Derrière l’énigme des routes inachevées

Infrastructures trop chères, trop rares. Crédits photo : RIA Novosti

Infrastructures trop chères, trop rares. Crédits photo : RIA Novosti

L’agence Ria Novosti a publié en octobre une étude comparative des coûts de construction routière entre Moscou, les autres régions de Russie, l’Union européenne, les États-Unis et la Chine. Les écarts sont frappants. C’est en Chine que les routes coûtent le moins cher : 2,2 millions de dollars au kilomètre. Les États-Unis et l’UE viennent en deuxième position avec près de 6 et 7 millions de dollars respectivement. Le coût de construction des routes en Russie est parmi les plus élevés d’Europe, chaque kilomètre revenant à 17,6 millions de dollars. Mais cette somme n’est pas grand-chose en comparaison du tarif dans la capitale : 51,7 millions.

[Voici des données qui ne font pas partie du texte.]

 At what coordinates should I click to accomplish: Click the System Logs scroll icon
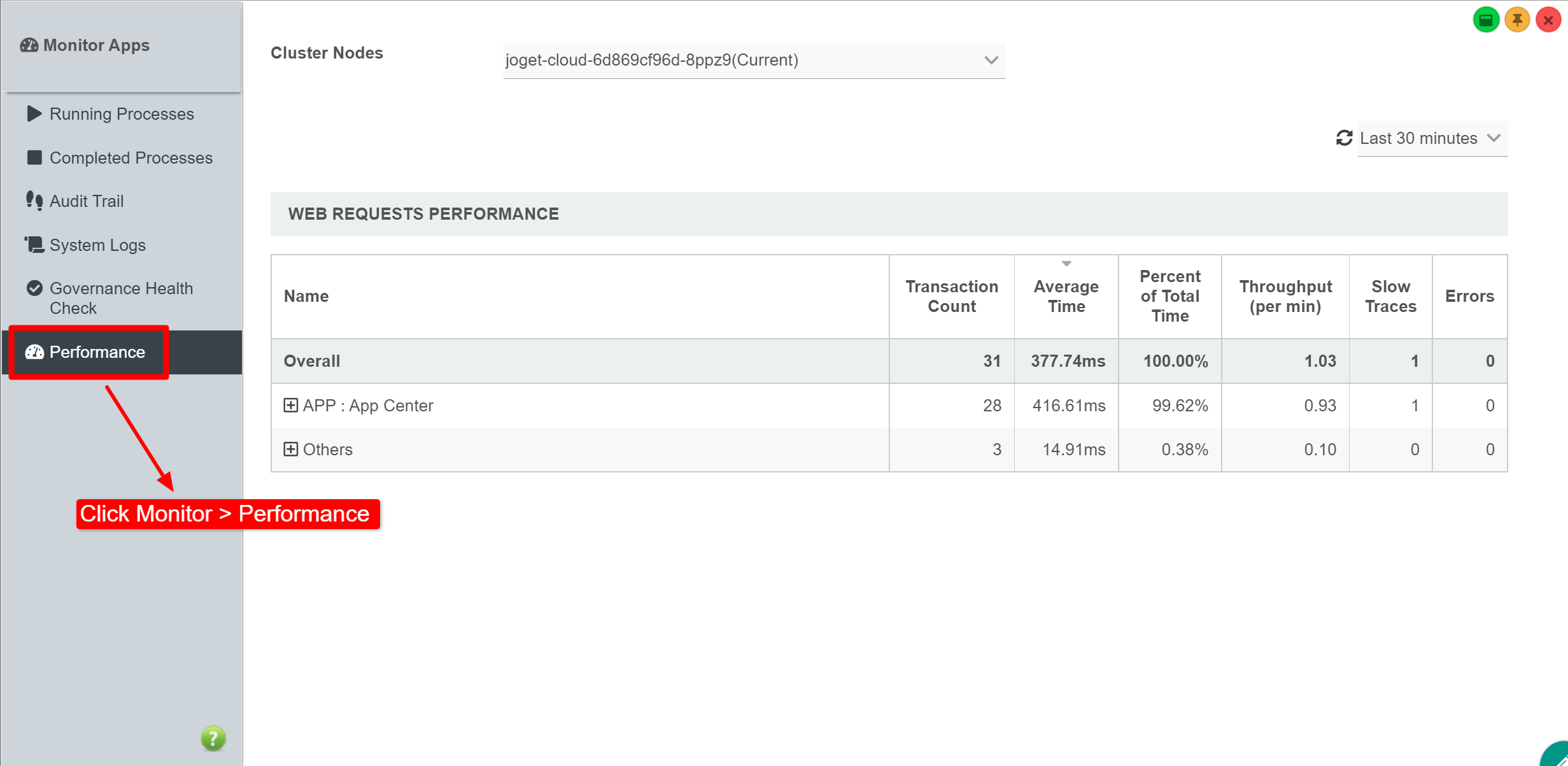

« En Occident, on calcule le coût du kilomètre en fonction des matériaux utilisés et du travail fourni. En Russie, le coût réel comprend l’achat du terrain et la reconstruction de l’infrastructure et des services publics sur ce terrain », explique Maxime Bakchinski, directeur général adjoint pour le développement de la société de travaux publics Mostotrest. « Les clients qui commandent la réalisation d’une nouvelle route doivent embaucher un entrepreneur qui effectuera non seulement les travaux de construction, mais prendra également en charge tous les aléas administratifs pour réaliser ce projet « clés en main ». Et dans Moscou, à tout cela s’ajoute le prix du terrain, qui est très élevé », poursuit Bakchinski. La capitale russe représente aujourd’hui un enchevêtrement de tuyaux, de fils électriques et de lignes téléphoniques dont les responsables sont souvent différents. Et la bureaucratie russe n’a jamais facilité les procédures : « il faut reloger des dizaines de propriétaires, démolir les bâtiments, et dévier les tuyaux d’égout, de gaz et des lignes téléphoniques enfouies sous 20 mètres sous de terre. Le coût de notre dernier projet moscovite s’est élevé à 2,2 milliards de dollars pour 5 km de route ».

Même si la mairie aide l’entrepreneur à acheter les terrains à des prix raisonnables, c’est à ce dernier de mener des négociations avec les propriétaires et effectuer les démarches kafkaïennes pour le transfert de la propriété vers le compte de la mairie.

D’une certaine manière, le coût trop élevé de la construction routière illustre tout ce qui ne va pas en Russie aujourd’hui.